■ **What is needed**:
Print each entry word for word.

■ **Material to process**:

== Segment start ==

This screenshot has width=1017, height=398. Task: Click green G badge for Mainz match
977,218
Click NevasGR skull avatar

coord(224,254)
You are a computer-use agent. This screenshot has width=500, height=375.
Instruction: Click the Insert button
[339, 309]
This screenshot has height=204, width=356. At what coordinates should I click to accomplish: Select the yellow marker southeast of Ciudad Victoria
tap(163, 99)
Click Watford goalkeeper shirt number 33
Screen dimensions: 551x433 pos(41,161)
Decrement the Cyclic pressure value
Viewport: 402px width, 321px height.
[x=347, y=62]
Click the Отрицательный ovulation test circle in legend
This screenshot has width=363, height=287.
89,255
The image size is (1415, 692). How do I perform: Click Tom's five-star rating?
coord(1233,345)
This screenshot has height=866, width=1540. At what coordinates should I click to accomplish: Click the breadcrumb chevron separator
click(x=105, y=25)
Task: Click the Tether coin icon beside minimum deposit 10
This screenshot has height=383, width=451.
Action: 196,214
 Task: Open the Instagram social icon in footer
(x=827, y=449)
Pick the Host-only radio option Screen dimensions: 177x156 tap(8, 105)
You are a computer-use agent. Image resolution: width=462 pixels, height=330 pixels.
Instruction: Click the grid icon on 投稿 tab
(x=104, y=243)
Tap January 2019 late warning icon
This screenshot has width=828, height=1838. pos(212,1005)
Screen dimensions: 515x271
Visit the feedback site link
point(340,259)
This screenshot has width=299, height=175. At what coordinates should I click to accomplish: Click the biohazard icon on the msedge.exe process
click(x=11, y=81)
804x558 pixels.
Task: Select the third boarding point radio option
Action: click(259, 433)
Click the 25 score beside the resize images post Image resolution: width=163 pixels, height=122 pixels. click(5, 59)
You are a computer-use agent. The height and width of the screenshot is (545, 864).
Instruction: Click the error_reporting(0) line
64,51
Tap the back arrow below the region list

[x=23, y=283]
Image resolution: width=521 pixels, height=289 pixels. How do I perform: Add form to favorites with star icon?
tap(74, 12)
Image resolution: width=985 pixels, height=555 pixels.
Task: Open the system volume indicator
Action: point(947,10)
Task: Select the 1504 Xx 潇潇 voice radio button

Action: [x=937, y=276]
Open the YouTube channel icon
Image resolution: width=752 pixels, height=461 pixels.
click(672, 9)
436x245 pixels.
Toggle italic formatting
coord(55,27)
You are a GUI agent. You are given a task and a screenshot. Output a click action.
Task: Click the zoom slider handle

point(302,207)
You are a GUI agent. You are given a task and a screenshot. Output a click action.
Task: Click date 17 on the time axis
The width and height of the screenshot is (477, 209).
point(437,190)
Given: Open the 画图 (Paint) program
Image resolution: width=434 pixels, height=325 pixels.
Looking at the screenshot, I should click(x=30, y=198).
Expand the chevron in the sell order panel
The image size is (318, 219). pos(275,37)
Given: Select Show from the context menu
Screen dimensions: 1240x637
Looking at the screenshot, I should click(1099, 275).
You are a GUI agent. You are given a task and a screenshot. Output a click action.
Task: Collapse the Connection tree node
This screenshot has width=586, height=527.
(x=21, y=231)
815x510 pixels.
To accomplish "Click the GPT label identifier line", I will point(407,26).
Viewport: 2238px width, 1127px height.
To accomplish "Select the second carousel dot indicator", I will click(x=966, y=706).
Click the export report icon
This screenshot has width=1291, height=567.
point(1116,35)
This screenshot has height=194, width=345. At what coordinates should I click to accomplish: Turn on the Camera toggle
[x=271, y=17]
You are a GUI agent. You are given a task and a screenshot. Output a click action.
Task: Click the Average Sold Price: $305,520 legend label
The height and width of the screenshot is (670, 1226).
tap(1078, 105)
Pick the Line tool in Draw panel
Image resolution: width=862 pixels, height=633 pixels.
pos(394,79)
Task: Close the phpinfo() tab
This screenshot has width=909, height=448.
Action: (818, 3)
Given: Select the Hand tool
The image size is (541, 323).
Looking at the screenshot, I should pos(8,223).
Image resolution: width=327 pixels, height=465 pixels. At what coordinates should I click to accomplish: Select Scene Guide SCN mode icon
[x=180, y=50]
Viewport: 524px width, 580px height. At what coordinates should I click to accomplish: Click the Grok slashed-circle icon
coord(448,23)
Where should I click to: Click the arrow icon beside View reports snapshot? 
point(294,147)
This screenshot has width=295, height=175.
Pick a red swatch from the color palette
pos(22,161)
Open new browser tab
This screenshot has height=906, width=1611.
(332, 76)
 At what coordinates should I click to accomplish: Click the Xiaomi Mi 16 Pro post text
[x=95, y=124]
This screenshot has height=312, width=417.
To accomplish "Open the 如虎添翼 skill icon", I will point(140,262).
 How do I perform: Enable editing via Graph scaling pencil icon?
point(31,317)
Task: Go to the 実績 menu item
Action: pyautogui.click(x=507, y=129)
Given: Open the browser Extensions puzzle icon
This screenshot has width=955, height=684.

== Segment end ==

■ **Your solution**:
This screenshot has width=1017, height=398. Task: Click green G badge for Mainz match
977,218
Click NevasGR skull avatar

coord(224,254)
You are a computer-use agent. This screenshot has width=500, height=375.
Instruction: Click the Insert button
[339, 309]
This screenshot has height=204, width=356. At what coordinates should I click to accomplish: Select the yellow marker southeast of Ciudad Victoria
tap(163, 99)
Click Watford goalkeeper shirt number 33
Screen dimensions: 551x433 pos(41,161)
Decrement the Cyclic pressure value
Viewport: 402px width, 321px height.
[x=347, y=62]
Click the Отрицательный ovulation test circle in legend
This screenshot has width=363, height=287.
89,255
The image size is (1415, 692). How do I perform: Click Tom's five-star rating?
coord(1233,345)
This screenshot has height=866, width=1540. At what coordinates should I click to accomplish: Click the breadcrumb chevron separator
click(x=105, y=25)
Task: Click the Tether coin icon beside minimum deposit 10
This screenshot has height=383, width=451.
Action: 196,214
 Task: Open the Instagram social icon in footer
(x=827, y=449)
Pick the Host-only radio option Screen dimensions: 177x156 tap(8, 105)
You are a computer-use agent. Image resolution: width=462 pixels, height=330 pixels.
Instruction: Click the grid icon on 投稿 tab
(x=104, y=243)
Tap January 2019 late warning icon
This screenshot has width=828, height=1838. pos(212,1005)
Screen dimensions: 515x271
Visit the feedback site link
point(340,259)
This screenshot has width=299, height=175. At what coordinates should I click to accomplish: Click the biohazard icon on the msedge.exe process
click(x=11, y=81)
804x558 pixels.
Task: Select the third boarding point radio option
Action: click(259, 433)
Click the 25 score beside the resize images post Image resolution: width=163 pixels, height=122 pixels. click(5, 59)
You are a computer-use agent. The height and width of the screenshot is (545, 864).
Instruction: Click the error_reporting(0) line
64,51
Tap the back arrow below the region list

[x=23, y=283]
Image resolution: width=521 pixels, height=289 pixels. How do I perform: Add form to favorites with star icon?
tap(74, 12)
Image resolution: width=985 pixels, height=555 pixels.
Task: Open the system volume indicator
Action: point(947,10)
Task: Select the 1504 Xx 潇潇 voice radio button

Action: [x=937, y=276]
Open the YouTube channel icon
Image resolution: width=752 pixels, height=461 pixels.
click(672, 9)
436x245 pixels.
Toggle italic formatting
coord(55,27)
You are a GUI agent. You are given a task and a screenshot. Output a click action.
Task: Click the zoom slider handle

point(302,207)
You are a GUI agent. You are given a task and a screenshot. Output a click action.
Task: Click date 17 on the time axis
The width and height of the screenshot is (477, 209).
point(437,190)
Given: Open the 画图 (Paint) program
Image resolution: width=434 pixels, height=325 pixels.
Looking at the screenshot, I should click(x=30, y=198).
Expand the chevron in the sell order panel
The image size is (318, 219). pos(275,37)
Given: Select Show from the context menu
Screen dimensions: 1240x637
Looking at the screenshot, I should click(1099, 275).
You are a GUI agent. You are given a task and a screenshot. Output a click action.
Task: Collapse the Connection tree node
This screenshot has width=586, height=527.
(x=21, y=231)
815x510 pixels.
To accomplish "Click the GPT label identifier line", I will point(407,26).
Viewport: 2238px width, 1127px height.
To accomplish "Select the second carousel dot indicator", I will click(x=966, y=706).
Click the export report icon
This screenshot has width=1291, height=567.
point(1116,35)
This screenshot has height=194, width=345. At what coordinates should I click to accomplish: Turn on the Camera toggle
[x=271, y=17]
You are a GUI agent. You are given a task and a screenshot. Output a click action.
Task: Click the Average Sold Price: $305,520 legend label
The height and width of the screenshot is (670, 1226).
tap(1078, 105)
Pick the Line tool in Draw panel
Image resolution: width=862 pixels, height=633 pixels.
pos(394,79)
Task: Close the phpinfo() tab
This screenshot has width=909, height=448.
Action: (818, 3)
Given: Select the Hand tool
The image size is (541, 323).
Looking at the screenshot, I should pos(8,223).
Image resolution: width=327 pixels, height=465 pixels. At what coordinates should I click to accomplish: Select Scene Guide SCN mode icon
[x=180, y=50]
Viewport: 524px width, 580px height. At what coordinates should I click to accomplish: Click the Grok slashed-circle icon
coord(448,23)
Where should I click to: Click the arrow icon beside View reports snapshot? 
point(294,147)
This screenshot has width=295, height=175.
Pick a red swatch from the color palette
pos(22,161)
Open new browser tab
This screenshot has height=906, width=1611.
(332, 76)
 At what coordinates should I click to accomplish: Click the Xiaomi Mi 16 Pro post text
[x=95, y=124]
This screenshot has height=312, width=417.
To accomplish "Open the 如虎添翼 skill icon", I will point(140,262).
 How do I perform: Enable editing via Graph scaling pencil icon?
point(31,317)
Task: Go to the 実績 menu item
Action: pyautogui.click(x=507, y=129)
Given: Open the browser Extensions puzzle icon
This screenshot has width=955, height=684.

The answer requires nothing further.